=== Begin Enclosure ===

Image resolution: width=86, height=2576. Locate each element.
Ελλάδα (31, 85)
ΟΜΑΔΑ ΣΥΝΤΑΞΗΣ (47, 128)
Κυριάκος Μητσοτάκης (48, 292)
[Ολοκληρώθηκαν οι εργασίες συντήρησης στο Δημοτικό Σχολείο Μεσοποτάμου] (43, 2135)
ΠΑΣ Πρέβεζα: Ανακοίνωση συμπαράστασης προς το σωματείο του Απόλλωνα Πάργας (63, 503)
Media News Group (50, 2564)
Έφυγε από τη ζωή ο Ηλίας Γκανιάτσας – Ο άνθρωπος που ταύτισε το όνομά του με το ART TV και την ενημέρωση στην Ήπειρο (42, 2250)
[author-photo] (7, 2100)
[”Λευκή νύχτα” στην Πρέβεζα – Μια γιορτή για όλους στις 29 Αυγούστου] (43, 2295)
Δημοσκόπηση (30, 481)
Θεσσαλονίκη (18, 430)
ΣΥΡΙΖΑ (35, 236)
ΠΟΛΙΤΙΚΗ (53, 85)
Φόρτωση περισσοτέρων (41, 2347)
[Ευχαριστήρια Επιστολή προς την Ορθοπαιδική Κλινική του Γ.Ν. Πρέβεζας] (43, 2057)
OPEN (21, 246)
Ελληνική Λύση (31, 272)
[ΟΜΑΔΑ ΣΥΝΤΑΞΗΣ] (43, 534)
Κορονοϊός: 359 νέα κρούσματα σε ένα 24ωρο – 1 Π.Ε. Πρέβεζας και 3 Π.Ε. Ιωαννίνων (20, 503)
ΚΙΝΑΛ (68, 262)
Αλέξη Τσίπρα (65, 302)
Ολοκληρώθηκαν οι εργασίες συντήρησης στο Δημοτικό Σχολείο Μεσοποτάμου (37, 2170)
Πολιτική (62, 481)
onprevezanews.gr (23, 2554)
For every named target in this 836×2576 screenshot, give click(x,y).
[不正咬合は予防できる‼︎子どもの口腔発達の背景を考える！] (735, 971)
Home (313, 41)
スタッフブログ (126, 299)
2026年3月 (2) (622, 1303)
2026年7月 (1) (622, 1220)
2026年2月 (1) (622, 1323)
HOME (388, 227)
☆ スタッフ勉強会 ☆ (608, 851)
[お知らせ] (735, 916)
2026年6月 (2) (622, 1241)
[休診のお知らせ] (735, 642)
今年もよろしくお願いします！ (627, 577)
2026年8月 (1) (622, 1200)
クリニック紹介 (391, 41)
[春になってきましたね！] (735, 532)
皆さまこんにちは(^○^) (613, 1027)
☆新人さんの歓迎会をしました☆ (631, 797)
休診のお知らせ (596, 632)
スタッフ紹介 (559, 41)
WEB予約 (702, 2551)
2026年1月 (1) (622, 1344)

=== End Enclosure ===

What to do:
Go through the material and set every line down again exactly.

Solution to this exercise:
Image resolution: width=86, height=2576. Locate each element.
Ελλάδα (31, 85)
ΟΜΑΔΑ ΣΥΝΤΑΞΗΣ (47, 128)
Κυριάκος Μητσοτάκης (48, 292)
[Ολοκληρώθηκαν οι εργασίες συντήρησης στο Δημοτικό Σχολείο Μεσοποτάμου] (43, 2135)
ΠΑΣ Πρέβεζα: Ανακοίνωση συμπαράστασης προς το σωματείο του Απόλλωνα Πάργας (63, 503)
Media News Group (50, 2564)
Έφυγε από τη ζωή ο Ηλίας Γκανιάτσας – Ο άνθρωπος που ταύτισε το όνομά του με το ART TV και την ενημέρωση στην Ήπειρο (42, 2250)
[author-photo] (7, 2100)
[”Λευκή νύχτα” στην Πρέβεζα – Μια γιορτή για όλους στις 29 Αυγούστου] (43, 2295)
Δημοσκόπηση (30, 481)
Θεσσαλονίκη (18, 430)
ΣΥΡΙΖΑ (35, 236)
ΠΟΛΙΤΙΚΗ (53, 85)
Φόρτωση περισσοτέρων (41, 2347)
[Ευχαριστήρια Επιστολή προς την Ορθοπαιδική Κλινική του Γ.Ν. Πρέβεζας] (43, 2057)
OPEN (21, 246)
Ελληνική Λύση (31, 272)
[ΟΜΑΔΑ ΣΥΝΤΑΞΗΣ] (43, 534)
Κορονοϊός: 359 νέα κρούσματα σε ένα 24ωρο – 1 Π.Ε. Πρέβεζας και 3 Π.Ε. Ιωαννίνων (20, 503)
ΚΙΝΑΛ (68, 262)
Αλέξη Τσίπρα (65, 302)
Ολοκληρώθηκαν οι εργασίες συντήρησης στο Δημοτικό Σχολείο Μεσοποτάμου (37, 2170)
Πολιτική (62, 481)
onprevezanews.gr (23, 2554)
For every named target in this 836×2576 screenshot, give click(x,y).
[不正咬合は予防できる‼︎子どもの口腔発達の背景を考える！] (735, 971)
Home (313, 41)
スタッフブログ (126, 299)
2026年3月 (2) (622, 1303)
2026年7月 (1) (622, 1220)
2026年2月 (1) (622, 1323)
HOME (388, 227)
☆ スタッフ勉強会 ☆ (608, 851)
[お知らせ] (735, 916)
2026年6月 (2) (622, 1241)
[休診のお知らせ] (735, 642)
今年もよろしくお願いします！ (627, 577)
2026年8月 (1) (622, 1200)
クリニック紹介 (391, 41)
[春になってきましたね！] (735, 532)
皆さまこんにちは(^○^) (613, 1027)
☆新人さんの歓迎会をしました☆ (631, 797)
休診のお知らせ (596, 632)
スタッフ紹介 (559, 41)
WEB予約 (702, 2551)
2026年1月 (1) (622, 1344)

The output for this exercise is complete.